The SPADE Algorithm¶

SPADE (Spanning-tree Progression Analysis of Density-normalized Events) was introduced by Qiu et al. (2011) to extract cellular hierarchies from high-dimensional cytometry data.

Motivation¶

In cytometry experiments, cells are measured across many markers simultaneously (10--50+ parameters). The resulting data has millions of cells in high-dimensional space. Two key challenges arise:

Abundant populations dominate: Mature cell types (e.g., T cells, B cells) vastly outnumber rare progenitors. Standard clustering algorithms allocate most clusters to these abundant types, losing resolution on rare but biologically important populations.
Hierarchy matters: Cells don't just form isolated clusters -- they form a developmental continuum. A flat clustering misses the progression from stem cells through progenitors to mature cells.

SPADE addresses both problems.

Algorithm steps¶

Step 1: Density estimation¶

For each cell \(i\), compute local density \(\rho_i\) using \(k\)-nearest neighbor distances:

\[\rho_i = \frac{1}{d_k(i) + \epsilon}\]

where \(d_k(i)\) is the distance to the \(k\)-th nearest neighbor and \(\epsilon\) is a small constant to avoid division by zero.

Cells in crowded regions (abundant populations) get high density; cells in sparse regions (rare populations) get low density.

densitree default: \(k = 5\), implemented in DensityEstimator.

Step 2: Density-dependent downsampling¶

Each cell is included in the downsampled set with probability:

\[p_i = \min\left(1, \; \frac{T \cdot w_i}{\sum_j w_j}\right), \qquad w_i = \frac{1}{\rho_i}\]

where \(T\) is the target number of cells to retain. Cells in dense regions have high \(\rho_i\), therefore low \(w_i\) and low inclusion probability. Rare populations (low \(\rho_i\), high \(w_i\)) are preferentially retained.

This is the signature innovation of SPADE. After downsampling, the cell distribution is approximately uniform across phenotypic space, giving rare populations equal representation.

densitree default: downsample_target=0.05 (retain 5% of cells).

Step 3: Agglomerative clustering¶

The downsampled cells are clustered using Ward's linkage hierarchical agglomerative clustering into \(k\) clusters. Ward's linkage minimizes within-cluster variance at each merge step, producing compact, spherical clusters in marker space.

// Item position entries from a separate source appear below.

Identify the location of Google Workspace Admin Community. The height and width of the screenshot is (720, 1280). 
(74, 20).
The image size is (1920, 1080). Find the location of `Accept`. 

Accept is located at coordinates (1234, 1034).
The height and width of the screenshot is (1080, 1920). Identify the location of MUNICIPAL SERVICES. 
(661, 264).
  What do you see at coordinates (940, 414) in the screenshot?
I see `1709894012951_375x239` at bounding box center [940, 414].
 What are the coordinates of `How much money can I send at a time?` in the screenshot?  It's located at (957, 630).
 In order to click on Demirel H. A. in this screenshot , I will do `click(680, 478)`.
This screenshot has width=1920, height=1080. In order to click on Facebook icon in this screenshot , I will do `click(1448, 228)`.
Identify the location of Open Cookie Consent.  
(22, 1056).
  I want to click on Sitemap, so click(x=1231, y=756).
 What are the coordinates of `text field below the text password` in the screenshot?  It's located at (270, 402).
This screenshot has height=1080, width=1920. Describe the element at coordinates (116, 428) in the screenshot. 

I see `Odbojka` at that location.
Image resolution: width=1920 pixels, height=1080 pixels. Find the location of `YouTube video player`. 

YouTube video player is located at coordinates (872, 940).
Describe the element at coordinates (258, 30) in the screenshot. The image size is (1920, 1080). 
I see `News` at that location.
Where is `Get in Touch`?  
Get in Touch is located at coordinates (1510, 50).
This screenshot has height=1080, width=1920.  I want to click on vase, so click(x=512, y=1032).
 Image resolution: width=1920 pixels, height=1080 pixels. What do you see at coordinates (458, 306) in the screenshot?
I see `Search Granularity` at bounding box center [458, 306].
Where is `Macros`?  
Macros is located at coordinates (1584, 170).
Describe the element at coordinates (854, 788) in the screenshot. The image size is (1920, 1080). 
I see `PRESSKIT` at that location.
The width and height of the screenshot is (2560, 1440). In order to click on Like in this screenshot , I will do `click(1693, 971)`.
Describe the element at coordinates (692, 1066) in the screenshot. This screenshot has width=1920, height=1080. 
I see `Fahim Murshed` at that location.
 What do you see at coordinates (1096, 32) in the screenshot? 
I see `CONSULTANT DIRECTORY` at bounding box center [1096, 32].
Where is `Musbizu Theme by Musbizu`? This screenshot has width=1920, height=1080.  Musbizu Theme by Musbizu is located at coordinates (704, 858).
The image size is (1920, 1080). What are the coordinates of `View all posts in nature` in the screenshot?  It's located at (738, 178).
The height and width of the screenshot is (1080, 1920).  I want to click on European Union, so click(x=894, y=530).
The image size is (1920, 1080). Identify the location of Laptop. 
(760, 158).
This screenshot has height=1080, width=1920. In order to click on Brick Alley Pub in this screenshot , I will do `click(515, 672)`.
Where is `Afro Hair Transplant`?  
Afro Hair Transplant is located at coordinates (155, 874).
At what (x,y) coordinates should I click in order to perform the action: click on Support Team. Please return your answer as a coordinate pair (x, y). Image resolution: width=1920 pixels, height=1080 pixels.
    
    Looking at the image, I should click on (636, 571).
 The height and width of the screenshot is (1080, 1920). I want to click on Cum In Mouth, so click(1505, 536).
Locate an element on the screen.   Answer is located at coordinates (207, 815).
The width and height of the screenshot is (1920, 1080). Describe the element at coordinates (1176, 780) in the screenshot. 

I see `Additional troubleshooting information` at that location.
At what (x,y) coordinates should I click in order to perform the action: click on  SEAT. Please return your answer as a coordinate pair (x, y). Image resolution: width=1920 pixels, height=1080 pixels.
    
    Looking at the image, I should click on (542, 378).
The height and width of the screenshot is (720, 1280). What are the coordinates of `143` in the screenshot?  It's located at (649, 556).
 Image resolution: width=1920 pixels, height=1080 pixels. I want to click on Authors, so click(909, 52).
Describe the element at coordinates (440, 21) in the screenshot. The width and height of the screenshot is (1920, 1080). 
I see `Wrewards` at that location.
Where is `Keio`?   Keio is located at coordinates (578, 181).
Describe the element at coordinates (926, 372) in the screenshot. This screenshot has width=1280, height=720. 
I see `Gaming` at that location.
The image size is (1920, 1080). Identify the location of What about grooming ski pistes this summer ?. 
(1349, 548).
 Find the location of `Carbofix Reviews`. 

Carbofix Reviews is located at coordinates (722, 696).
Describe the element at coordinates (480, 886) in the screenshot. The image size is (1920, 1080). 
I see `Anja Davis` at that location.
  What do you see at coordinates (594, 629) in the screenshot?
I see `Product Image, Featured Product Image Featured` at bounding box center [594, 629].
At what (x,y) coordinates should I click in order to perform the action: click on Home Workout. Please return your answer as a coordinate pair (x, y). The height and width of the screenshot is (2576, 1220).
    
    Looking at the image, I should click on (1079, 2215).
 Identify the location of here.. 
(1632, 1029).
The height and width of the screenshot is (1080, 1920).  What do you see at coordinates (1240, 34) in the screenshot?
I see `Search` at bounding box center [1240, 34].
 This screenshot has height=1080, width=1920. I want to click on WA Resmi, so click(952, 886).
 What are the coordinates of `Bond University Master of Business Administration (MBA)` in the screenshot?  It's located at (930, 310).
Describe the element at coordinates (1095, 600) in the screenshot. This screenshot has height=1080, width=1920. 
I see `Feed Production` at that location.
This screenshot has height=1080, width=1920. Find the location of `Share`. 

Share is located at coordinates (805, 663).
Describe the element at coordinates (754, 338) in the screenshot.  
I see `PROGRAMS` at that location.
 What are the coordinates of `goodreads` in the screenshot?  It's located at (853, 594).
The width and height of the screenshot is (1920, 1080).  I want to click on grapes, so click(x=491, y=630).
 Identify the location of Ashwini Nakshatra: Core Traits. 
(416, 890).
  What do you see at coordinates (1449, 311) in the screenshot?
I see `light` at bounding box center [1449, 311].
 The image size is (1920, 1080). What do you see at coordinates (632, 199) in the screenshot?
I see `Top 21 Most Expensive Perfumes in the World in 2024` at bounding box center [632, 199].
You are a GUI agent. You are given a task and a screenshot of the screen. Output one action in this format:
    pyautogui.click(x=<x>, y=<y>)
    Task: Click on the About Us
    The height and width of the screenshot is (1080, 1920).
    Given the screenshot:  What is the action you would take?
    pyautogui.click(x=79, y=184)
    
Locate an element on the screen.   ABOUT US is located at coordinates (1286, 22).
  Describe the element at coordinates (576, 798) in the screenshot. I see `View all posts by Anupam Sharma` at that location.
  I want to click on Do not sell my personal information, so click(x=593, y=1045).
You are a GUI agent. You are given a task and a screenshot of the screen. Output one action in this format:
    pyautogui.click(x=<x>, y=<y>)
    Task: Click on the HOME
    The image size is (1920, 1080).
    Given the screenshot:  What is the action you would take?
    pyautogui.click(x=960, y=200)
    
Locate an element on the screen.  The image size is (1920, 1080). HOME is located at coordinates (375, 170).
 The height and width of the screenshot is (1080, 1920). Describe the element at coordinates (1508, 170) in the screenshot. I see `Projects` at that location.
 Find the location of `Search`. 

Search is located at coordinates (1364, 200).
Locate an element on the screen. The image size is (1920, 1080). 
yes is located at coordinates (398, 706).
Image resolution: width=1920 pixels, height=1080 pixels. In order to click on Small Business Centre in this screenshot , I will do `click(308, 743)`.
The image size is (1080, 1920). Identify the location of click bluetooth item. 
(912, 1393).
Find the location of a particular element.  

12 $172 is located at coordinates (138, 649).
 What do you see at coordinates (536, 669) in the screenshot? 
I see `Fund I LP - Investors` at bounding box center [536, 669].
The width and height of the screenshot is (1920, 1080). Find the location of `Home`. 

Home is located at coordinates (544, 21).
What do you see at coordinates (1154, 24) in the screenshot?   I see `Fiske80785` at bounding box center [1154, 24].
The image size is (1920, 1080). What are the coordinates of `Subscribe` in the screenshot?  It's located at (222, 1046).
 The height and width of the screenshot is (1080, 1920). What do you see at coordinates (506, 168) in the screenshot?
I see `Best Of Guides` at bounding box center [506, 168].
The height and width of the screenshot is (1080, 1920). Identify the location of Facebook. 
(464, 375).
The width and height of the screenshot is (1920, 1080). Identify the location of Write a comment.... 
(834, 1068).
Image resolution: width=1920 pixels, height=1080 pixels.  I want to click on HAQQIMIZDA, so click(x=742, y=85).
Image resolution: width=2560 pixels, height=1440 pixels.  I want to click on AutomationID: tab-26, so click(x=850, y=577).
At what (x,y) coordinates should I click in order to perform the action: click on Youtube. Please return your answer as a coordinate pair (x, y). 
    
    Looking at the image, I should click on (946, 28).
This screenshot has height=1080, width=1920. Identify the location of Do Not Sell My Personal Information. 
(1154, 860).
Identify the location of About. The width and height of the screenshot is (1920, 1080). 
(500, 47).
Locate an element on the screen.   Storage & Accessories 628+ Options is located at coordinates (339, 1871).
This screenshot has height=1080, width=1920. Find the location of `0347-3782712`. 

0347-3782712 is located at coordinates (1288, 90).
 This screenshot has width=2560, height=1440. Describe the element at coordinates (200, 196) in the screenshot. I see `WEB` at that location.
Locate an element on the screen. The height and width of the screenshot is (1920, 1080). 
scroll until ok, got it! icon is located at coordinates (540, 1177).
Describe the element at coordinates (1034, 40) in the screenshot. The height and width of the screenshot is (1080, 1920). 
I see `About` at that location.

densitree default: n_clusters=50, linkage="ward".

Step 4: Upsampling¶

Every original cell (not just the downsampled ones) is assigned to the nearest cluster centroid in the transformed feature space. This restores the full dataset's cluster assignments without re-running the expensive clustering.

Step 5: Minimum spanning tree¶

A complete graph is constructed over the \(k\) cluster centroids, with edge weights equal to the Euclidean distance between centroids. The minimum spanning tree (MST) of this graph is extracted using Kruskal's or Prim's algorithm (via scipy).

The MST captures the shortest-path connectivity between clusters. In biological data, branches in the tree correspond to differentiation trajectories -- a path from a stem cell cluster through intermediate progenitors to a mature cell type.

Each node in the tree is annotated with:

size: number of cells assigned to that cluster
median: per-marker median expression of cells in that cluster

Data transforms¶

Raw cytometry data spans several orders of magnitude. Before running SPADE, markers are typically transformed:

Transform	Formula	Use case
arcsinh	\(\text{arcsinh}(x / c)\)	CyTOF (\(c=5\)), flow cytometry (\(c=150\))
log	\(\log(1 + x)\)	Count data
None	\(x\)	Pre-transformed data

The arcsinh transform is approximately linear near zero and logarithmic for large values, handling the dynamic range of fluorescence/mass signals well.

Complexity¶

Step	Time complexity	Space complexity
Density estimation (k-NN)	\(O(n \log n)\)	\(O(n)\)
Downsampling	\(O(n)\)	\(O(n)\)
Agglomerative clustering	\(O(m^2 \log m)\) where \(m = T\)	\(O(m^2)\)
Upsampling (1-NN)	\(O(n \log k)\)	\(O(n)\)
MST construction	\(O(k^2)\)	\(O(k^2)\)

The bottleneck is typically the density estimation step for very large datasets (\(n > 10^6\)).